Objective ▸
Please reproduce the entries below without any change, limited to the part that opens with the line containing "How do I perform: Go" and closes with the line containing "click(50, 282)", both lines included.
>> Begin Supplied information
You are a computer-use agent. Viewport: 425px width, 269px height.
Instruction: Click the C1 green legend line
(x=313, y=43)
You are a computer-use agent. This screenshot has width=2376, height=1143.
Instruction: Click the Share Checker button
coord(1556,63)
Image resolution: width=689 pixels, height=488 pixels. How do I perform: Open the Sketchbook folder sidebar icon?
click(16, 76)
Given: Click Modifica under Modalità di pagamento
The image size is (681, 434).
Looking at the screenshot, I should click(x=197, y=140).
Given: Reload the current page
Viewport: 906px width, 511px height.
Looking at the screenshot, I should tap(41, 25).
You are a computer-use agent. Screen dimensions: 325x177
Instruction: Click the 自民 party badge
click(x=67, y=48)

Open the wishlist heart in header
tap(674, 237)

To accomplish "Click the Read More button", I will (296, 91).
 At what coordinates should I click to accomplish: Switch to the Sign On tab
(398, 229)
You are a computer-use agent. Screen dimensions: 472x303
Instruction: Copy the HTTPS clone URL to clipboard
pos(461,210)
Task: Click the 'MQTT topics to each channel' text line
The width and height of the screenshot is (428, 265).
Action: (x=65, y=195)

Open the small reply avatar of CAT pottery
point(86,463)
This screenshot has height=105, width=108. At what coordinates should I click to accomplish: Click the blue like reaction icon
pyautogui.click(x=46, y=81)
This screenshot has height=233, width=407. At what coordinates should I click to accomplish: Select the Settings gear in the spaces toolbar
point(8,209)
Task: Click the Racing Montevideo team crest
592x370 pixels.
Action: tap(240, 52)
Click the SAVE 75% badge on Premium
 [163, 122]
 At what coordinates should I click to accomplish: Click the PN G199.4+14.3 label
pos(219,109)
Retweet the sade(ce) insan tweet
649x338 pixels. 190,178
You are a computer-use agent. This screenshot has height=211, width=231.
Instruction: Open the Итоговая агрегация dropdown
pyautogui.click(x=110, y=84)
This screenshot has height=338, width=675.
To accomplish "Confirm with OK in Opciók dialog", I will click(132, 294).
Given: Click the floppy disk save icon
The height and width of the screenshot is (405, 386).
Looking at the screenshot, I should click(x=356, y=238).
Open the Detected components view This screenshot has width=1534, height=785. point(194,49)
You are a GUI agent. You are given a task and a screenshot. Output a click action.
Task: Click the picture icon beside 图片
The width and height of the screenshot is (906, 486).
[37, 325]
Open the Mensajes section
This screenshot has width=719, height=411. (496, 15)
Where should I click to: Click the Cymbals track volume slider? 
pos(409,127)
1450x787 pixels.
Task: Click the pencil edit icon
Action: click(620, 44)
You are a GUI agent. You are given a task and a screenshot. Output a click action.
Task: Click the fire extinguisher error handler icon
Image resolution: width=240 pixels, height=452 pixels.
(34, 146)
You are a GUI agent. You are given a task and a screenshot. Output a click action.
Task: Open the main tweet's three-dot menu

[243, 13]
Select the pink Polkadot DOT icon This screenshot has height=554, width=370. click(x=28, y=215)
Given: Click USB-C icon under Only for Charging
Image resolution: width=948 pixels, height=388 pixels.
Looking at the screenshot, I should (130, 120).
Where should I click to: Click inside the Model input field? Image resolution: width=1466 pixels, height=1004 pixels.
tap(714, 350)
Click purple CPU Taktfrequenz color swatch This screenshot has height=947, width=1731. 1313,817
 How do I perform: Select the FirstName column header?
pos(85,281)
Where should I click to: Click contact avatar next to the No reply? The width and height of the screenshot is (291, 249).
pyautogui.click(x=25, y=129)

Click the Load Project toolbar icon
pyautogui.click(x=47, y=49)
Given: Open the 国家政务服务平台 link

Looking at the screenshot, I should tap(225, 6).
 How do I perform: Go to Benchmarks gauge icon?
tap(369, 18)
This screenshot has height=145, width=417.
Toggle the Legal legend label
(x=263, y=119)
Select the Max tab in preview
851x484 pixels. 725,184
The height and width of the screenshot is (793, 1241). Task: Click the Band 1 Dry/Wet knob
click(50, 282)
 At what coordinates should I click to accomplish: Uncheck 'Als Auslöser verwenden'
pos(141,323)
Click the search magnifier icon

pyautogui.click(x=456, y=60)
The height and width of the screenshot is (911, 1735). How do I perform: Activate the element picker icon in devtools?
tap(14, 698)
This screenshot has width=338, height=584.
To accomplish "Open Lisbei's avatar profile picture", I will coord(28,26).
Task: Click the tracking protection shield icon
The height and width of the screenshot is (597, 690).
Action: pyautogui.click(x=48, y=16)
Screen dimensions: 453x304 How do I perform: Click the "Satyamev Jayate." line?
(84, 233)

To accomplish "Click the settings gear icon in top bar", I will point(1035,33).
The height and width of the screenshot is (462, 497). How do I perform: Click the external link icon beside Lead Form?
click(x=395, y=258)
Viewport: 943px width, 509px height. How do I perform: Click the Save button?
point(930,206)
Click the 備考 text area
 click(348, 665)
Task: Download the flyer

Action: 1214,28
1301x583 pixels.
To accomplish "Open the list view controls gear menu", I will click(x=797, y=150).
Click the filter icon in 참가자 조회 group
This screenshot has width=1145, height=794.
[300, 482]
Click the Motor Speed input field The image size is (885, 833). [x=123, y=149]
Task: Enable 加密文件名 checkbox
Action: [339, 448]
>> End Supplied information
Result for this exercise ▸
 How do I perform: Go to Benchmarks gauge icon?
tap(369, 18)
This screenshot has height=145, width=417.
Toggle the Legal legend label
(x=263, y=119)
Select the Max tab in preview
851x484 pixels. 725,184
The height and width of the screenshot is (793, 1241). Task: Click the Band 1 Dry/Wet knob
click(50, 282)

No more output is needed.